YOUR INSTRUCTIONS: Nothing but a number should be given: how many lines in the listing contain the word "avatar".

RECORDS FOR THIS EXERCISE:
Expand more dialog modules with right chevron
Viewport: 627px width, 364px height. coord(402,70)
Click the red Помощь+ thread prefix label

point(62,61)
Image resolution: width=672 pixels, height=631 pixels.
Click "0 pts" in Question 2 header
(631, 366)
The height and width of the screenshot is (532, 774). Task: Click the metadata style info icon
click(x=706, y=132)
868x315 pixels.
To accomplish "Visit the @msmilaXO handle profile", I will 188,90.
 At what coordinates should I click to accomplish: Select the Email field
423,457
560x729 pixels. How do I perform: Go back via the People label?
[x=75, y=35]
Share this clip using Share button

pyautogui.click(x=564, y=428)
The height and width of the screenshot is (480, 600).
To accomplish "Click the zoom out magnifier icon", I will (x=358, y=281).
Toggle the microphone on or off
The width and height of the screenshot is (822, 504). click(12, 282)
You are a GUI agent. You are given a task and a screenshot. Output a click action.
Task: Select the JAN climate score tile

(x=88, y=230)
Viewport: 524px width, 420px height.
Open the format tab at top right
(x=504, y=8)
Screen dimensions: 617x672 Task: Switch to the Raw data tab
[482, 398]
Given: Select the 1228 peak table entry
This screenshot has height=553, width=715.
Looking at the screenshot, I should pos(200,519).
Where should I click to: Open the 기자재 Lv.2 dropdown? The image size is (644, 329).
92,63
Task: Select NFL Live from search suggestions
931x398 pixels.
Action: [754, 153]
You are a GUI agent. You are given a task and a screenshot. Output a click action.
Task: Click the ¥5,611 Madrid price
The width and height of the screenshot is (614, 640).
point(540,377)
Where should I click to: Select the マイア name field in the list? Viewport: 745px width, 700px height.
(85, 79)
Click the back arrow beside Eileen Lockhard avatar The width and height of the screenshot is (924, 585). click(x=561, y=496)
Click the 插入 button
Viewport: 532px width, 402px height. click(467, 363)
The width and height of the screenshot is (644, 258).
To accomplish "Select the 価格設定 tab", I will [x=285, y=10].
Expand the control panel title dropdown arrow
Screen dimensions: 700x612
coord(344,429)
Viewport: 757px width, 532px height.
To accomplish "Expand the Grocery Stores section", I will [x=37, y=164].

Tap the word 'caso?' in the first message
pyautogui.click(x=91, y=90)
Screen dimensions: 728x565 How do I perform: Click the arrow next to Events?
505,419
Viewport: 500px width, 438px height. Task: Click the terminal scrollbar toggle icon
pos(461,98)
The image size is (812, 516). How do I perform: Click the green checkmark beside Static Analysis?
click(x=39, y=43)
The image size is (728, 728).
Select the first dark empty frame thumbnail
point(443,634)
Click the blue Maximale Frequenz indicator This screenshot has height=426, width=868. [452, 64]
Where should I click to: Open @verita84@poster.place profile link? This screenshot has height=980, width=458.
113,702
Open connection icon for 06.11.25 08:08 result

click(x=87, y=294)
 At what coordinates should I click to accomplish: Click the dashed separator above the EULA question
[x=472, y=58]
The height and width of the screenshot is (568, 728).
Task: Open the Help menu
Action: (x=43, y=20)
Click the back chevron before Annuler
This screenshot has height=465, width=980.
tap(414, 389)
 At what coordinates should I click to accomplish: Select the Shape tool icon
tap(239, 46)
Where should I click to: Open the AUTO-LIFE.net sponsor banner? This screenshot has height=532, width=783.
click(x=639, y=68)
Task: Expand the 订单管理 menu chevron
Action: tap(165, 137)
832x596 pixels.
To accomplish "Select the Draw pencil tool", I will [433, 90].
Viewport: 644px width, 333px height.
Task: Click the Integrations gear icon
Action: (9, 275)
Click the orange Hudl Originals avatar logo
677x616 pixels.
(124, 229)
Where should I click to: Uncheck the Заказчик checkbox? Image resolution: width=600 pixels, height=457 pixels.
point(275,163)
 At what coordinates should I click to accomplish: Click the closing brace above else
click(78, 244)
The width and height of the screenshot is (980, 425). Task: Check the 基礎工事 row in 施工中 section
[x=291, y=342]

WRITTEN REPLY: 2